Con la crisi della prima repubblica i pidiessini locali hanno buttato a mare il bambino con l’acqua sporca. Un po’ perché si sono vergognati del proprio modello di welfare, come se questo fosse assimilabile a un qualsiasi dispendioso welfare dei sussidi. Un po’ forse perché quel welfare non era stato voluto dalla totalità dei comunisti reggiani, ma piuttosto da una loro minoranza, prevalentemente femminile, che negli anni 50 e 60 si era spesa in maniera molto forte anche contro il ventre molle dei maschi del partito che praticamente avevano accettato molti aspetti di quel welfare solo perché le donne del partito, le militanti dell’Udi e delle organizzazioni femminili li avevano perseguiti con forza e lungimiranza.

Eh, si! Perché se c’è una cosa che contraddistingue il welfare dei servizi da quello dei sussidi è che, mentre i servizi danno i loro frutti nel tempo, i sussidi sono come una specie d’idrovora che succhia denaro e lo ridistribuisce subito a coloro che ne hanno bisogno (la strada maestra – badate – attraverso la quale si formano le clientele!).

Anche il welfare dei servizi implicitamente distribuisce soldi. Lo fa erogando ciò che gli economisti chiamano salario indiretto, in base al quale ad esempio inserire un bambino in un nido, preferibilmente condotto a dovere, permette a una madre di ritornare più presto e tranquillamente al lavoro e di contribuire così all’incremento del salario familiare.

Insomma, entrambe le forme di welfare sono degli strumenti redistributivi e funzionano come degli ammortizzatori locali. Con la differenza che il sussidio si estingue nel qui e ora dell’erogazione, ma genera consenso; mentre il servizio continua a distillare salario indiretto e vantaggi mirati nel tempo, ma lo fa solo se ben amministrato. E Reggio lo fu.

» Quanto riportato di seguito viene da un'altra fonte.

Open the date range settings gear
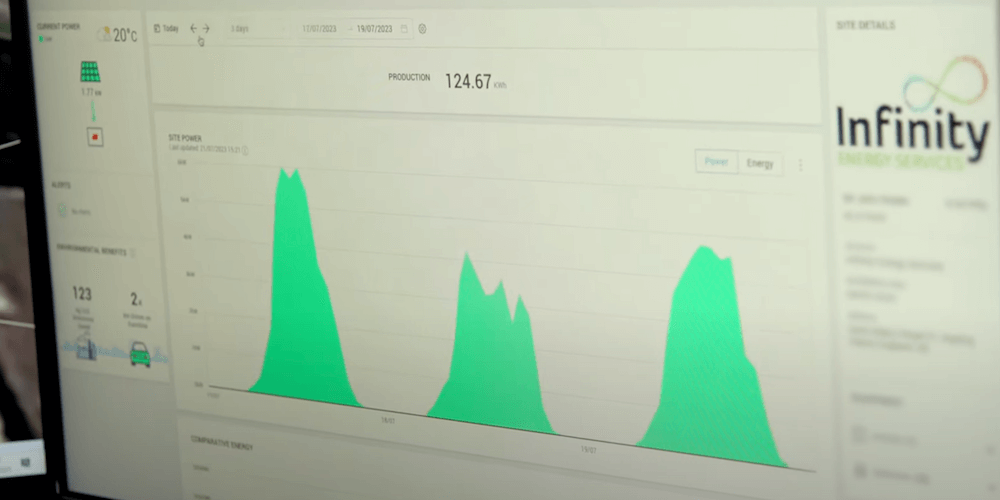This screenshot has width=1000, height=500. pyautogui.click(x=422, y=29)
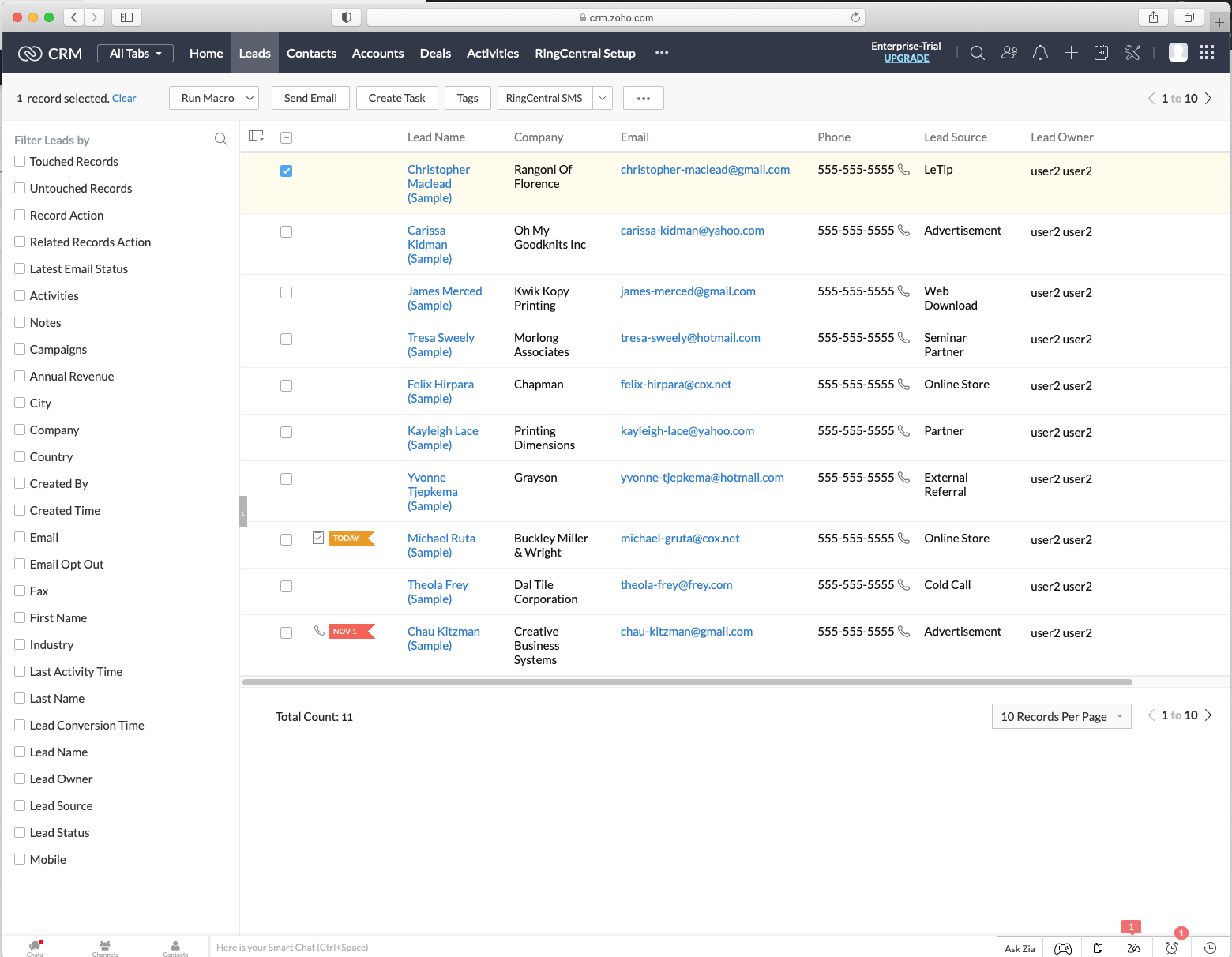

Poi, nel momento in cui la Zarina all’inizio degli anni 90 si accordò con gli ex-democristiani, poiché la Zarina non era certo la Vallini (o la Bartoli, o la Giaroni, etc. etc.), iniziò un processo di ritiro strategico degli enti locali reggiani dai servizi, al quale si accompagnò fin da subito un invito, a volte neanche tanto richiesto, prevalentemente ai cattolici e alla chiesa affinché svolgessero funzioni via via più importanti all’interno del welfare locale. Il tutto in una logica di appalto senza concorso, permesso dalle norme semplificatorie instaurate dal primo governo Prodi (Do you remember Bassanini?).

Oggi il passaggio dalla Zarina a Delrio, almeno da questo punto di vista, non rappresenta una svolta, ma anzi un sempre più conseguente distacco dell’ente locale dalla gestione diretta di una parte crescente del welfare locale, che rimane certamente un welfare dei servizi, ma un welfare di servizi privatizzati e, direi, clericalizzati. Esemplare in questo quadro è la nascita delle Asp, a cavallo fra la prima e la seconda giunta Delrio.

Altrettanto esemplare è, sulla questione “beni comuni”, l’operazione-Iren. Mentre sul piano della partecipazione è sparita da tempo ogni parvenza di democrazia e tutto è affidato alla logica premiale che proviene dai media e in special modo da quei media che “danno i voti”, che fanno le classifiche.

Quasi che avere un buon piazzamento sul Sole24Ore sia segno di una maggiore capacità di centrare gli obiettivi rispetto a quella che deriva, come dice Lucarelli, da un uso sistematico degli strumenti partecipativi in una logica di democrazia partecipativa basata sull’uso paziente dell’ascolto e del dialogo.

Insomma ciò che dice sulla città l’esperto venuto da fuori che neanche la conosce (Gardner, toh! .. un Gardner non si nega a nessun tavolo!) varrebbe di più di quel rompersi gli zebedei nell’ascolto con i cittadini che erano l’anima delle vecchie giunte, dei vecchi amministratori e delle vecchie amministratrici.